Pour l’application de ces dispositions, une opération financière ne saurait être qualifiée d’accessoire si elle constitue le prolongement direct, permanent et nécessaire de l’activité taxable de l’entreprise ou si elle implique une utilisation significative de biens et de services pour lesquels la taxe sur la valeur ajoutée est due.

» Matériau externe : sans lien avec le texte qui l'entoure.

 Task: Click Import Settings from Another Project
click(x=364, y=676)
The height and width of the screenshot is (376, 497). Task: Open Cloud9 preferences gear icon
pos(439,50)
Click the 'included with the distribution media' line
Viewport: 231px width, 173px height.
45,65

La société requérante soutient que les placements et investissements générateurs des produits financiers en litige constituent une activité accessoire dès lors, d’une part, que ces produits sont générés par le placement de ses fonds propres, et non de fonds provenant de tiers, et, d’autre part, que leur perception n’est que peu consommatrice de biens et services car elle ne requiert par nature que de faibles moyens matériels.
Il n’est toutefois pas contesté que, ainsi que le soutient l’administration, l’existence de ce portefeuille d’investissement procède des obligations de la règlement européenne relative aux exigences minimales de fonds propres des établissements de crédit bancaire, conditionnant la possibilité de son activité de financement, et que ses produits peuvent être affectés à des opérations de prêt au bénéfice de ses clients. Par suite, la Caisse régionale du Crédit agricole mutuel Provence Côte d’Azur n’est pas fondée à soutenir que c’est à tort que l’administration fiscale a remis en cause l’exclusion de ces produits pour le calcul du coefficient de taxation, sans qu’ait d’incidence la circonstance qu’ils procèdent du placement de ses fonds propres.
Il résulte de tout ce qui précède que les conclusions présentées par la société requérante à fin de décharge des rappels de taxe sur la valeur ajoutée, en droits et intérêts de retard, doivent être rejetées.
D E C I D E :
Article 1er : La requête de la Caisse régionale du Crédit agricole mutuel Provence Côte d’Azur est rejetée.
Article 2 : Le présent jugement sera notifié à la Caisse régionale du Crédit agricole mutuel Provence Côte d’Azur et au directeur chargé de la direction des vérifications nationales et internationales.
Délibéré après l’audience du 2 octobre 2025, à laquelle siégeaient :
M. Marchand, président,
Mme Ghazi Fakhr, première conseillère,
Mme Abdat, conseillère.
Rendu public par mise à disposition au greffe le 16 octobre 2025.
La rapporteure,
G. Abdat
Le président,
A. Marchand
La greffière,
C. Yen Pon
La République mande et ordonne au ministre de l’économie, des finances et de la souveraineté industrielle et énergétique en ce qui le concerne ou à tous commissaires de justice à ce requis en ce qui concerne les voies de droit commun contre les parties privées, de pourvoir à l’exécution de la présente décision.